Learning about new cuisines and Cantonese: Wai Han and Eric

We’re all social creatures. Meeting new people can sometimes be nerve-wracking, but when you make a genuine connection—you might be surprised at how much you can learn from getting to know someone new.

Wai Han has been a Direct Support Professional (DSP) since 2008, and it’s offered her the chance to meet plenty of interesting people from all walks of life. She works in home settings, supporting people living with disabilities in the places they live and building relationships with them and their families. Every family is unique, so when Wai enters their home to offer support, she learns about their interests, traditions, and of course—their food.

“Every family makes their sandwiches a little bit differently,” Wai laughs. “I have to get to know them and what they like. I’ve learned new cuisines—some families are vegetarian, and some love their protein. I’ve gotten better at cooking for different people.”

After 14 years of providing support for many different people and their families, Wai has built plenty of new connections. There’s something special about being matched with someone and walking alongside them in their everyday life, finding a way to fit seamlessly into their routine.

Eric is a young high school student who hasn’t seen Wai in nearly a yearyet he still remembers exactly the way she made his sandwich that day. As they get to know each other and Wai learns how to best support him in his daily life, Eric shows just as much interest in learning about Wai.

“Once he warmed up, he asked a lot of questions about where I came from, if I have any sisters and brothers—things like that,” says Wai.  

Wai Han and Eric in the kitchen

The two spend time together while Eric’s parents are away at work. He says he much prefers Wai’s company over watching TV alone at home. Together, they’ll go to Goldeyes games, visit the library, kick back and watch YouTube, or grab lunch in the park. Wai helps Eric complete chores and achieve daily goals at home, and he’s grateful for the DSP role in his life.

“She helps me work. I’ve become better at staying on task. It’s harder for me to focus—I have Autism and ADHD. I like people that can help me focus,” says Eric, who is working toward a high school diploma.

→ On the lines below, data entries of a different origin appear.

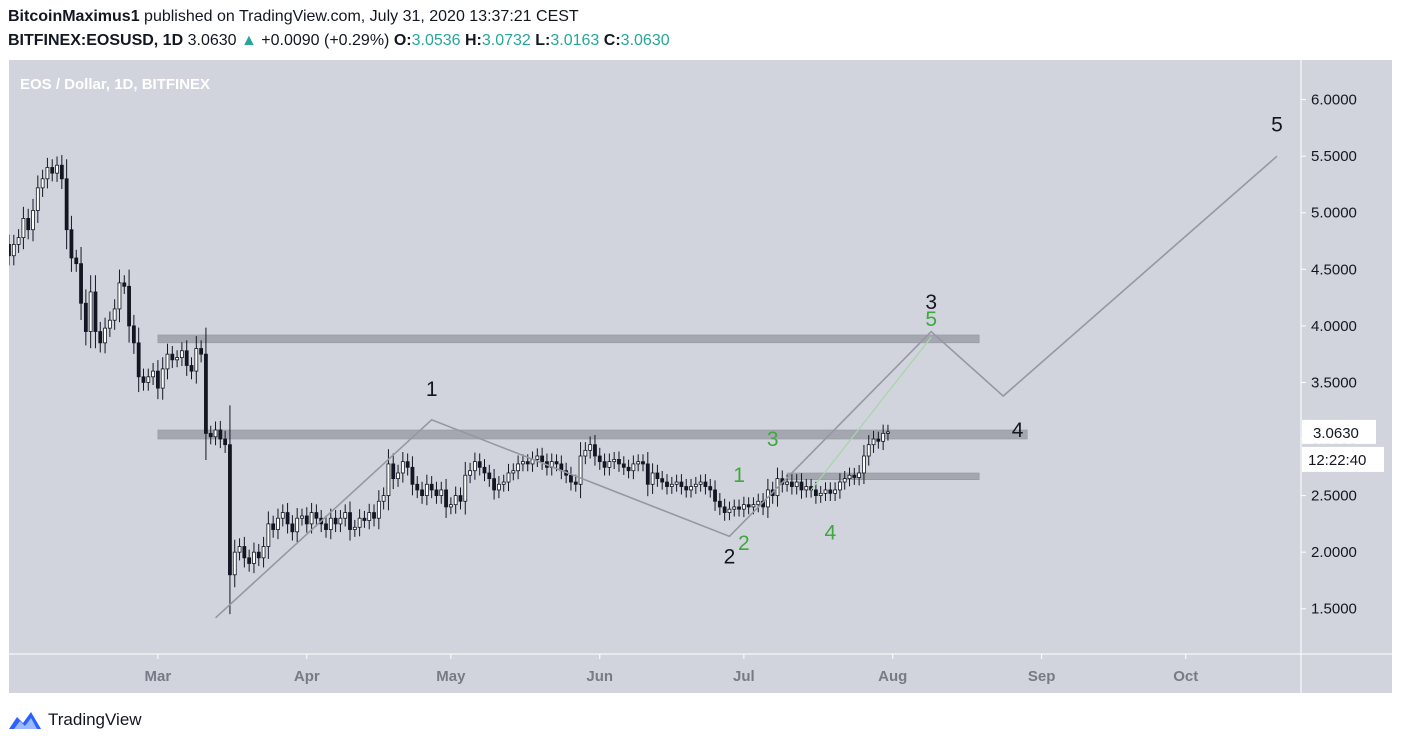  Describe the element at coordinates (1334, 100) in the screenshot. I see `y-tick-label: 6.0000` at that location.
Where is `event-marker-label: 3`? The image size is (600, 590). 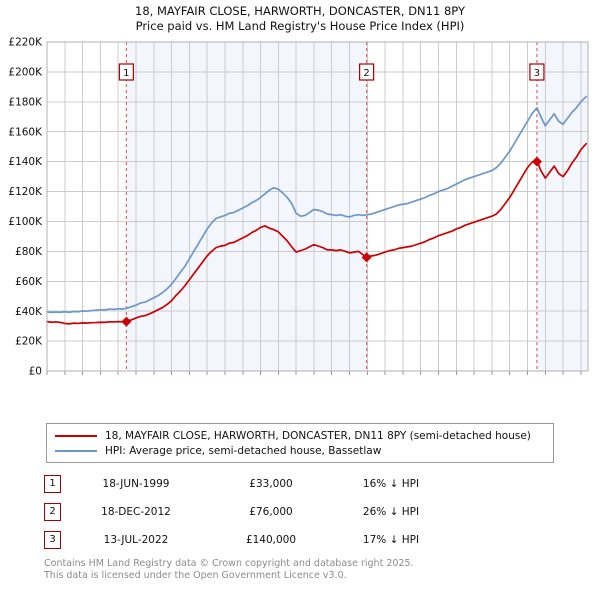
event-marker-label: 3 is located at coordinates (537, 74).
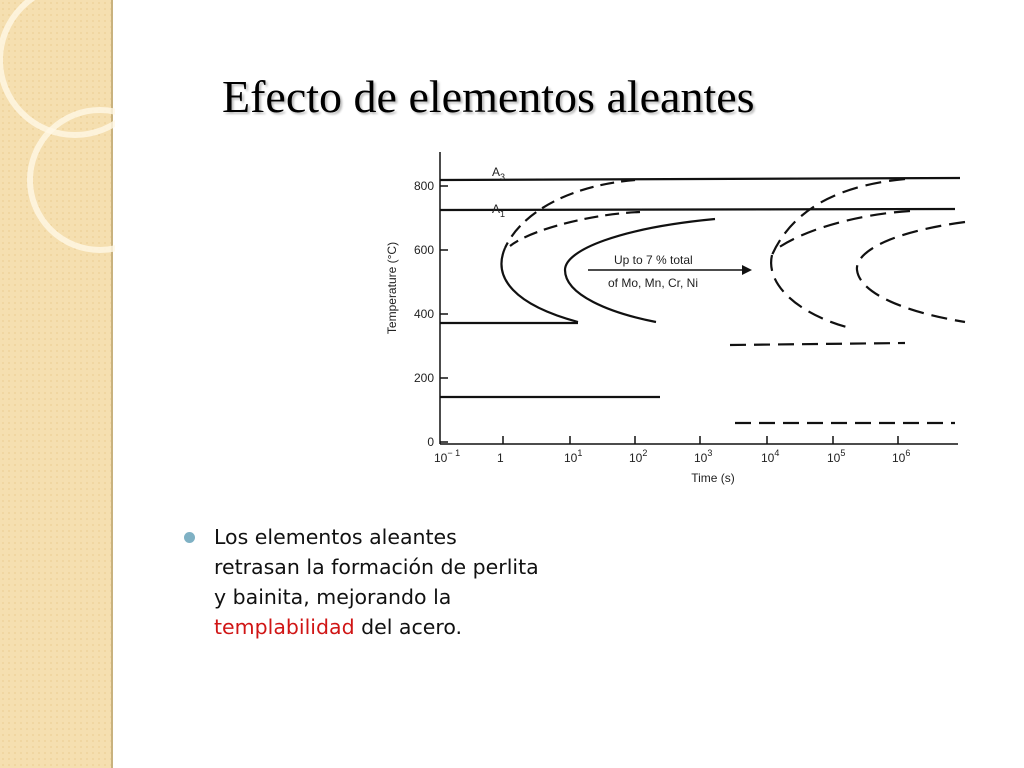 The image size is (1024, 768). I want to click on finish-curve-alloyed, so click(910, 272).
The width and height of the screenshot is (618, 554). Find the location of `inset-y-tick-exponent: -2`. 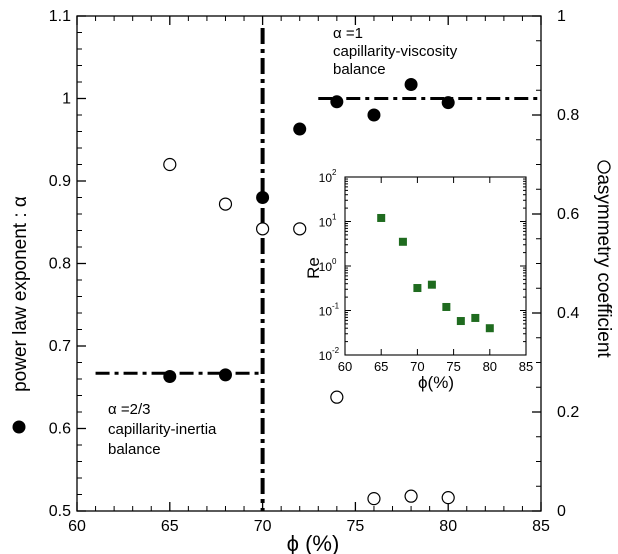

inset-y-tick-exponent: -2 is located at coordinates (336, 350).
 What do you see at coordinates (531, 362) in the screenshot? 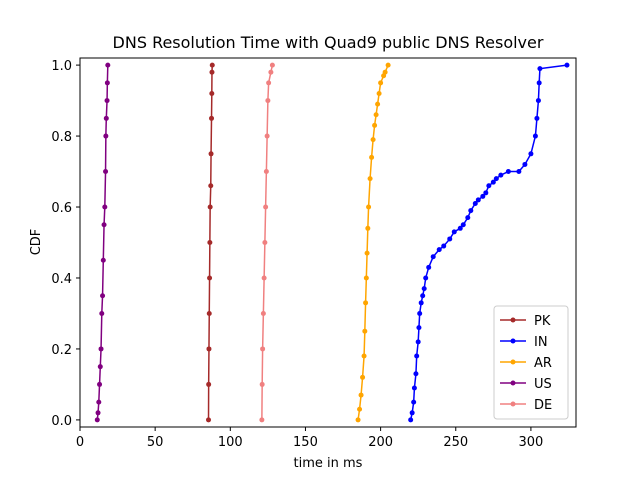
I see `legend: PK IN AR US DE` at bounding box center [531, 362].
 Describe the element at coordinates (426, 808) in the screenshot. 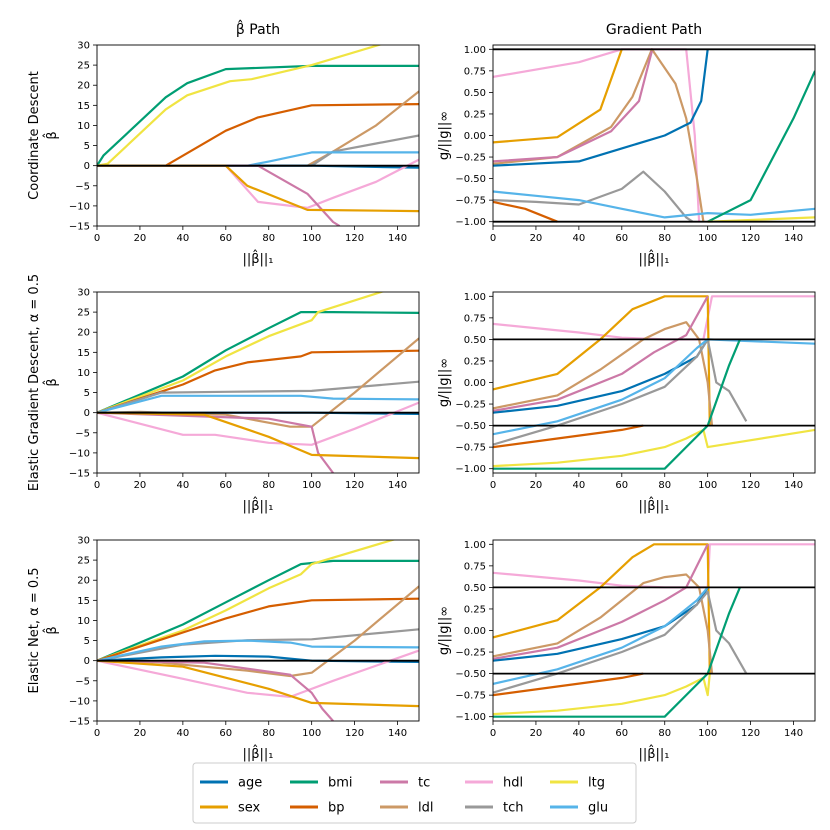

I see `legend-label-ldl: ldl` at that location.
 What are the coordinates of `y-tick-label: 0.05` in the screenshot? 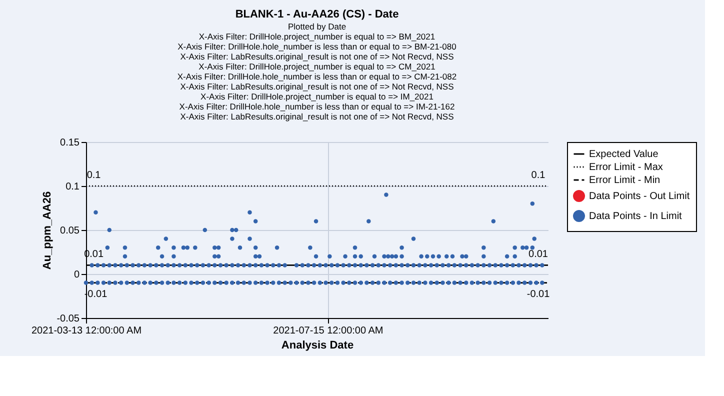 It's located at (70, 231).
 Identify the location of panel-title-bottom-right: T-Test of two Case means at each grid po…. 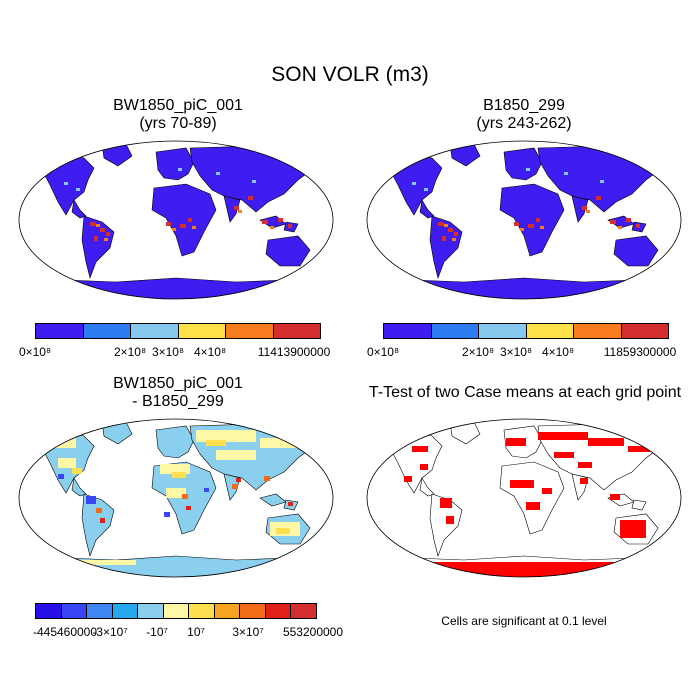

Lately, he has really enjoyed learning some Cantonese words—Wai’s first language. On the flip side, Wai says she is shy, and communicating with Eric has helped her learn to speak English better and become more outgoing. Exploring Winnipeg together has helped her become an expert navigator, and she feels more connected to the city.

Wai finds that by establishing a warm, authentic connection with the person she supports—learning their interests, habits, successes, and stressors—helps her determine how she can help in a meaningful way. She takes the time to understand the individual she is there to assist, then helps them make plans with their best interests in mind.

“As a Direct Support Professional, you really want to see what the other person would like to do and just help out. I still have a lot to work on, but I’m open-minded,” says Wai.

About Direct Support Profession Manitoba

Direct Support Profession Manitoba is a recruitment campaign led by Abilities Manitoba and funded by The Government of Canada – The Manitoba Government. There are over 90 service providers that provide direct support to individuals with disabilities in the province, whether at work, at home, in a day program, at school or in the communityall of which could use your talents. To learn more about becoming a Direct Support Professional or to begin the first steps of your application process, visit here.

For more information about the Direct Support Profession campaign, please contact: Abilities Manitoba at info@abilitiesmanitoba.org.

What is a Direct Support Professional (DSP)?

You may see the job title change—from Support Staff, Respite Worker, Home Staff, Day Program Staff, Employment Specialist, Key Worker or otherwise—but the goal is always the same: a Direct Support Professional offers necessary support to help people with disabilities thrive—at home, work, school, or wherever life takes them.

You’re along for the ride, ready to help the person you support overcome challenges and barriers, celebrate successes, navigate good and bad days, and grow. From tasks like meal prep or personal care like hygiene, to exploring the city or visiting friends, you’re there to help them navigate their lives and build skills and independence.